-- DOCUMENT SEGMENT follows --

Boston, you see, is quite the college town. We don’t live in an especially student-infested area, but we are just a few blocks removed from parts of Boston University. And just across the river from MIT and Harvard. And also just a short walk from a teaching hospital and medical school.
Come to think of it, maybe we’re more ‘infested’ than I’d realized. I should probably set out some traps.
At any rate, my parents usually visit in the late summer, before the annual migration of frat boy flocks back to the city. But this year they were a tad tardy. The schools opened up last weekend, which meant this weekend was the first where the kids could really roll up their sleeves and focus on their studies. And paper writing. And science labs. And scholarly discourse.
In other words, half of Boston got balls-out shitfaced on Saturday night.
And some of that half — in fact, what sounded like approximately half of that half — were in the condo building next door, and on a balcony that faces the courtyard between the buildings. And also faces our bedroom windows.
I don’t know when the party kicked off, but it was in full throat by nine pm. It was still at peak volume around ten when my parents went to bed, kicking hard at midnight and — I thought — mostly died down by two in the morning, when I turned in.

-- DOCUMENT SEGMENT concluded --

* _ASSIGNED TASK 1_:
In the Boston excerpt, by what time was the party next door in full throat?
* _ASSIGNED TASK 2_:
Can you update the Boston excerpt between "Boston, you see, is" and "out some traps.", inclusive, so that "traps" becomes "snares"?
* _ASSIGNED TASK 3_:
What is the Spanish translation of this sentence from the Boston excerpt: "Boston, you see, is quite the college town."?

-- SOURCE DATA follows --

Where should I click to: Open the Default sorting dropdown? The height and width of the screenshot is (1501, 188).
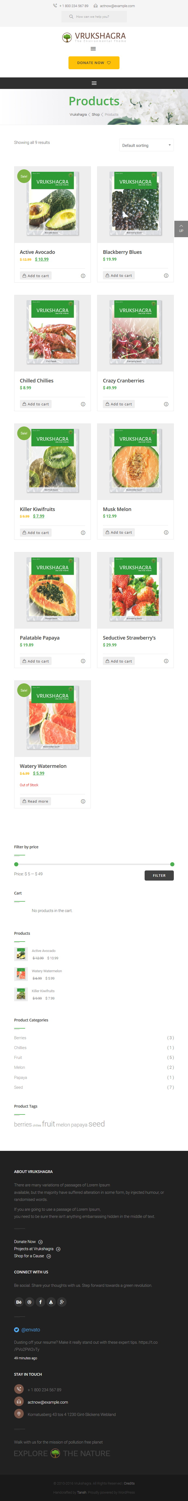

-- SOURCE DATA concluded --

* _RESPONSE AREA 1_:
By nine pm.

* _RESPONSE AREA 2_:
Boston, you see, is quite the college town. We don’t live in an especially student-infested area, but we are just a few blocks removed from parts of Boston University. And just across the river from MIT and Harvard. And also just a short walk from a teaching hospital and medical school.
Come to think of it, maybe we’re more ‘infested’ than I’d realized. I should probably set out some snares.

* _RESPONSE AREA 3_:
Boston, verás, es toda una ciudad universitaria.